In July 2010, at his confirmation hearings for the post of the Director of National Intelligence, James Clapper explained the use of private contractors in the intelligence community: "In the immediate aftermath of the Cold War... we were under a congressional mandate to reduce the community by on the order of 20%... Then 9/11 occurred... With the gusher... of funding that has accrued particularly from supplemental or overseas contingency operations funding, which, of course, is one year at a time, it is very difficult to hire government employees one year at a time. So the obvious outlet for that has been the growth of contractors." (read on ...)
That's obviously a feature not a bug. In fact, there are a lot of people who feel this "dynamic" form of outsourcing makes good sense since defense costs are obviously volatile in a time of war. Except, of course, they aren't are they? They just keep going up. And the "wars" just keep keeping on.

Clapper very conveniently blames the necessity of private contracting on the fact that the government pulled back intelligence funding in the aftermath of the Cold War. But think about that. We know now that the cold war was hyped unmercifully and the level of overkill had been massive for decades. The pullback in funding was hardly precipitous and spending never came back down to a reasonable level. The idea that they were hurting for resources is absolute nonsense.

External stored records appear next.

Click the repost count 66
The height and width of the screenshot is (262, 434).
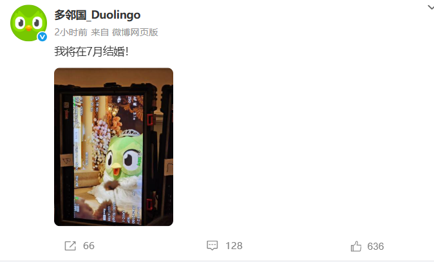pyautogui.click(x=89, y=246)
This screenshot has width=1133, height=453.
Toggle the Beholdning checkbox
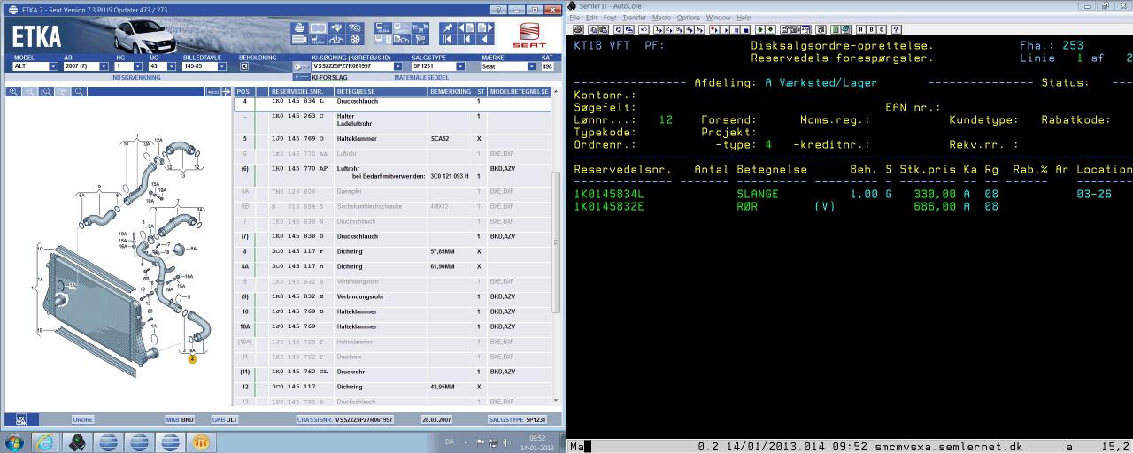244,66
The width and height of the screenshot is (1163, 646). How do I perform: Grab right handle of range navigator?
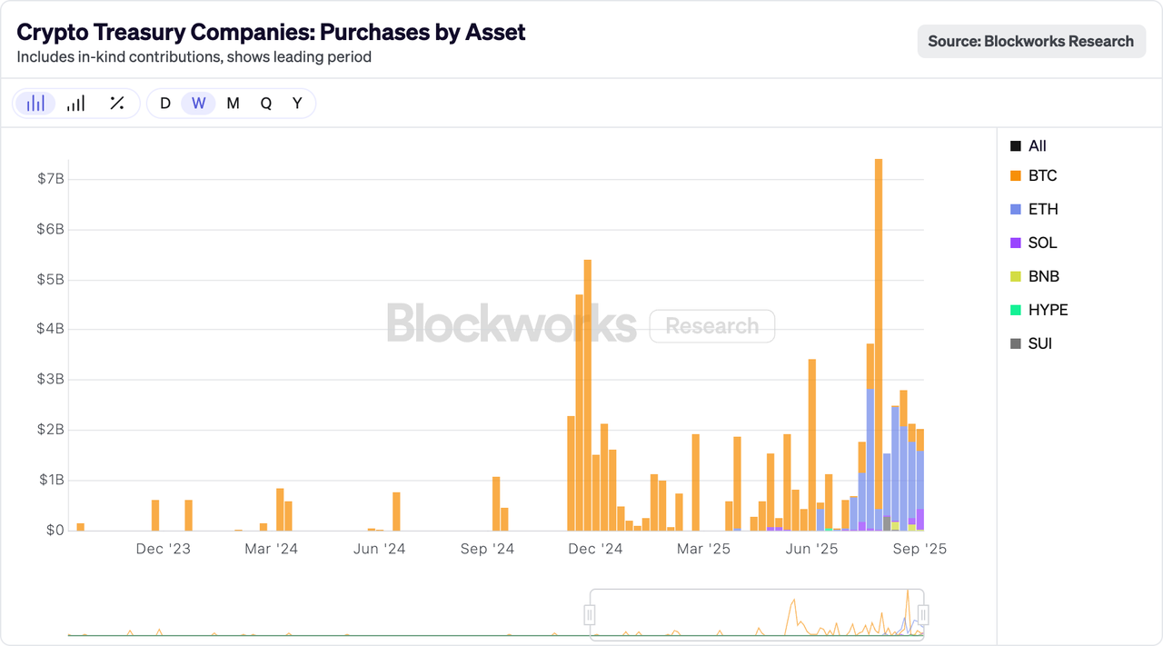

The real problem then, for this sector, was that there existed official entities with whom we could mutually agree that the "war", such as it was, had ended and precipitate some small shrinking of spending on defense. And that's not going to be possible with the war on terror, is it? Again, feature not bug. They won't make that mistake again.

Some people knew how this would go a long time ago:


Until the latest of our world conflicts, the United States had no armaments industry. American makers of plowshares could, with time and as required, make swords as well. But now we can no longer risk emergency improvisation of national defense; we have been compelled to create a permanent armaments industry of vast proportions. Added to this, three and a half million men and women are directly engaged in the defense establishment. We annually spend on military security more than the net income of all United States corporations.

This conjunction of an immense military establishment and a large arms industry is new in the American experience. The total influence -- economic, political, even spiritual -- is felt in every city, every State house, every office of the Federal government. We recognize the imperative need for this development. Yet we must not fail to comprehend its grave implications. Our toil, resources and livelihood are all involved; so is the very structure of our society.

In the councils of government, we must guard against the acquisition of unwarranted influence, whether sought or unsought, by the militaryindustrial complex. The potential for the disastrous rise of misplaced power exists and will persist.

We must never let the weight of this combination endanger our liberties or democratic processes. We should take nothing for granted. Only an alert and knowledgeable citizenry can compel the proper meshing of the huge industrial and military machinery of defense with our peaceful methods and goals, so that security and liberty may prosper together.
Still true.  Unfortunately, those who try to inform the people are labeled traitors.